• MSMICA

Getting Started

library(MSMICA)

# ── Step 1: Load your feature table ──────────────────────────────────────────
# The feature table must have m/z as column 1, retention time (seconds) as column 2, and per-sample intensities in the remaining columns.
data(feature_table_exp_hilicpos)
data(feature_table_exp_c18neg)

# print the feature table
print(feature_table_exp_hilicpos)
print(feature_table_exp_c18neg)

# ── Step 2: QC filter ─────────────────────────────────────────────────────────
# Remove features that appear in fewer than 20 % of samples. The intensity column is assumed to start from the 3rd column.
feature_table_exp_hilicpos <- QC_filter(
    x = feature_table_exp_hilicpos,
    metabolite_start_column = 3,
    minimum_sample_appear = 0.20
)

feature_table_exp_c18neg <- QC_filter(
    x = feature_table_exp_c18neg,
    metabolite_start_column = 3,
    minimum_sample_appear = 0.20
)

# print the feature table after QC filter
print(feature_table_exp_hilicpos)
print(feature_table_exp_c18neg)

# set up your working directory for the MSMICA output files (change it to your own working directory)
setwd('/Users/james/Desktop/Emory University - Ph.D./PhD dissertation/MSMICA/Publication/Abstract/MSMICA_package/MSMICA/vignettes')
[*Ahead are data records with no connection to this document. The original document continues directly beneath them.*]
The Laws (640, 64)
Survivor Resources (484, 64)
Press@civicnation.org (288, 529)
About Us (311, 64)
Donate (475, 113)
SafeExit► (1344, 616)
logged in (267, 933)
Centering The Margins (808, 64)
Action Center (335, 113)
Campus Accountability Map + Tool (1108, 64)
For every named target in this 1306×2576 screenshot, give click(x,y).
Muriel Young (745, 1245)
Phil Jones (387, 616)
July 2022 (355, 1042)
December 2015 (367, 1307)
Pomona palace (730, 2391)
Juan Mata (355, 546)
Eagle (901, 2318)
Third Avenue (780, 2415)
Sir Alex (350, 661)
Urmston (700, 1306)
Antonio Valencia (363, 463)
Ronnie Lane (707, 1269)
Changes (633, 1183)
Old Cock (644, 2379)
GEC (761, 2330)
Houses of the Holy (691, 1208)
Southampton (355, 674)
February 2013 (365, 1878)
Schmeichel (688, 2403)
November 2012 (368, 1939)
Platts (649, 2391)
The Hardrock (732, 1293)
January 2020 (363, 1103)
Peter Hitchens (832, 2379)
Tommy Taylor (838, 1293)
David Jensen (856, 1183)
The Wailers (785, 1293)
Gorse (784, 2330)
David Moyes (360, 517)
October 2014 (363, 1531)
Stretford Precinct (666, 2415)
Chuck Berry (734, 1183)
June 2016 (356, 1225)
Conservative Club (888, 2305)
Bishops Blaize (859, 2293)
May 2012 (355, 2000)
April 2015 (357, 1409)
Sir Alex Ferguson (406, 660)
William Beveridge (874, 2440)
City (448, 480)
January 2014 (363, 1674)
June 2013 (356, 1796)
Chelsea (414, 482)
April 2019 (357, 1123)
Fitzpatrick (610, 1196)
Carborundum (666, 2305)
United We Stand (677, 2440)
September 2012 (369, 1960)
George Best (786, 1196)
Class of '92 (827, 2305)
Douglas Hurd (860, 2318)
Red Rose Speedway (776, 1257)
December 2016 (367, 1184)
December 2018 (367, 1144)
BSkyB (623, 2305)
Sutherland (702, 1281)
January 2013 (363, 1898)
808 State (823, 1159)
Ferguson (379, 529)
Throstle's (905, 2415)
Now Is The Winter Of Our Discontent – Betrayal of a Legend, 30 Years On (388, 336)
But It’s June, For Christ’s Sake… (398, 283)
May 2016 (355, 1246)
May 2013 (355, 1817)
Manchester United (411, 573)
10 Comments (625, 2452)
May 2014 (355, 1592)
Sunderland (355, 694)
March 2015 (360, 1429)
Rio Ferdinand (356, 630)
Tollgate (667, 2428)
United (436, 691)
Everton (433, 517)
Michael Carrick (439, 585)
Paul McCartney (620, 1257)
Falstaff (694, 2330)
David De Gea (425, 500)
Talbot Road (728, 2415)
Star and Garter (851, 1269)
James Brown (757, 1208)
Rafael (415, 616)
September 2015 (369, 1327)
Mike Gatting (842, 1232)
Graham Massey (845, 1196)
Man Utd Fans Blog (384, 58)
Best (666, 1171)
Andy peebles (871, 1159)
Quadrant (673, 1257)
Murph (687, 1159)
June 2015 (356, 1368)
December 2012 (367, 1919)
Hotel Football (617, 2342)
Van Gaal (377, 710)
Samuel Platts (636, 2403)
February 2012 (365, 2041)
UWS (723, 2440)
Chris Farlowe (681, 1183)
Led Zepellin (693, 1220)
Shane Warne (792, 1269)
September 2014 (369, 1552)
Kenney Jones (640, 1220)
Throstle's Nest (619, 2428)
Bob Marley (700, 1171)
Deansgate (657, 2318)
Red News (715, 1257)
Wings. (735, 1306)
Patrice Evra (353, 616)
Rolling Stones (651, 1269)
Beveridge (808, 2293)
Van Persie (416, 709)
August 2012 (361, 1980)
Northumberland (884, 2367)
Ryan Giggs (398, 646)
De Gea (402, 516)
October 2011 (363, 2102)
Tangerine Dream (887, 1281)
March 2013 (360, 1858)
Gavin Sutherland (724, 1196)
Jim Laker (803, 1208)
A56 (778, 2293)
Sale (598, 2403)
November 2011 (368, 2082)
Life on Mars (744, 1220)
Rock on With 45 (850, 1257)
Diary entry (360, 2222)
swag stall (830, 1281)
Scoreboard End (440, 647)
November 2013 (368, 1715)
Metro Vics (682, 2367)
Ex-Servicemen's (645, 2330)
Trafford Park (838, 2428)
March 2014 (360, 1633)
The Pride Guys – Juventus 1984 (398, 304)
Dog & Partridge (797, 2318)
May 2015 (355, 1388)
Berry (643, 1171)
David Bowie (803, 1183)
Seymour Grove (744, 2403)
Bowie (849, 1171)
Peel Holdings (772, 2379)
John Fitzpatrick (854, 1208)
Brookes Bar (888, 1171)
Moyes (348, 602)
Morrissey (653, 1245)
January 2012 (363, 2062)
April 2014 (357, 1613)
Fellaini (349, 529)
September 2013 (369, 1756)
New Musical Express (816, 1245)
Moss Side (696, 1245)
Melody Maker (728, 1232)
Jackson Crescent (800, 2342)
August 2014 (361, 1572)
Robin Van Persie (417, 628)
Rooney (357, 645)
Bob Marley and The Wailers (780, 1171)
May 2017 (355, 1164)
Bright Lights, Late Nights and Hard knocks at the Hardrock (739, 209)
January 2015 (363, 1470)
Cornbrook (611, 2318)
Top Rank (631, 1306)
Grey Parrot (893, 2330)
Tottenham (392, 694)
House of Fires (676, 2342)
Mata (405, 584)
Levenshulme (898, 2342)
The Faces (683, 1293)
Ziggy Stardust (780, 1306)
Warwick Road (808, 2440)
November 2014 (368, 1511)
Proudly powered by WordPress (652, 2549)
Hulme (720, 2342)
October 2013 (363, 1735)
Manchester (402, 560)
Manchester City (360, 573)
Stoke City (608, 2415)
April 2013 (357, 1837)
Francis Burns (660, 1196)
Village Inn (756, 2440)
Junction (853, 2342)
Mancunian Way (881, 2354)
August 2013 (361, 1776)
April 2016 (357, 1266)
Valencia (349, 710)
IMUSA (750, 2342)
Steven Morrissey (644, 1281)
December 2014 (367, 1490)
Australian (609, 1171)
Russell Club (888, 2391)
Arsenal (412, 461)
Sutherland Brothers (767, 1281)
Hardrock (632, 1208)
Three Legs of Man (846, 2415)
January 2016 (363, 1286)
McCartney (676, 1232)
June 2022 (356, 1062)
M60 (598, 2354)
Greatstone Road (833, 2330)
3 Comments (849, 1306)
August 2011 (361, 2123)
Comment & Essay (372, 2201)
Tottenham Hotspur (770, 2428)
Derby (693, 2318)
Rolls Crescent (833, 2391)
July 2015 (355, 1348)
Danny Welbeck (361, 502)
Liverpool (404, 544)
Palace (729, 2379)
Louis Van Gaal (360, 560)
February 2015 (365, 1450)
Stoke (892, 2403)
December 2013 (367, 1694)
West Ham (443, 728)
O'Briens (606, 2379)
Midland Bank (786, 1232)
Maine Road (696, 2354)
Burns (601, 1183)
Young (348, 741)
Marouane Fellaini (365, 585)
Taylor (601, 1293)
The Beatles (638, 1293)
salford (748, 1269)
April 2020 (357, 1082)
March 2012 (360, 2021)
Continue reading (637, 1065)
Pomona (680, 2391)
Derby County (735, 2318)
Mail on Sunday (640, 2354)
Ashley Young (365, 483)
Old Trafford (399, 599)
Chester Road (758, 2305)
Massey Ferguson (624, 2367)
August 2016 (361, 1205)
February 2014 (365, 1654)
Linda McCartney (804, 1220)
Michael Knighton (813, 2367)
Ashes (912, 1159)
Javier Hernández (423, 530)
# ── Step 3: Run MSMICA ────────────────────────────────────────────────────────
# Select one ion mode at a time and provide the appropriate adduct list.
## mode can be "positive" or "negative"
## sample_type can be "fluid" or "tissue"
tissue_positive_adducts <- msmica_adducts(mode = "positive", sample_type = "tissue")
tissue_negative_adducts <- msmica_adducts(mode = "negative", sample_type = "tissue")

# print the adducts
print(tissue_positive_adducts)
print(tissue_negative_adducts)

# run MSMICA algorithm for tissue positive mode
tissue_positive_MSMICA_results <- MSMICA_algorithm(
    met_raw_wide    = feature_table_exp_hilicpos,
    LC              = "HILIC",    # chromatography
    LC_run_time     = 5,          # minutes
    mz_threshold    = 10,
    ion_mode        = "positive",
    All_Adduct      = tissue_positive_adducts,
    biospecimen     = "Blood", # this is the default option; another option is "Urine". The other options are not well documented so using Blood may be a good alternative.
    reaction_database = c("mammalia"),
    prefix          = "MSMICA_test_hilicpos"
)

# run MSMICA algorithm for tissue negative mode
tissue_negative_MSMICA_results <- MSMICA_algorithm(
    met_raw_wide    = feature_table_exp_c18neg,
    LC              = "C18",    # chromatography
    LC_run_time     = 5,          # minutes
    mz_threshold    = 10,
    ion_mode        = "negative",
    All_Adduct      = tissue_negative_adducts,
    biospecimen     = "Blood",
    reaction_database = c("mammalia"),
    prefix          = "MSMICA_test_c18neg"
)

# print the MSMICA results
print(tissue_positive_MSMICA_results)
print(tissue_negative_MSMICA_results)

Function Reference

Function	Description
`MSMICA_algorithm()`	Main entry point. Runs the full three-stage identification pipeline.
`QC_filter()`	Removes low-prevalence features (appear in < x% of samples).
`msmica_adducts()`	Returns preset adduct vectors for common ion mode and sample type combinations.
`find.Overlapping.mzs()`	Fast ppm-based m/z matching between two feature tables using `data.table`.
`custom_biochemical_reaction_loading()`	Loads the bundled curated biochemical reaction dataset.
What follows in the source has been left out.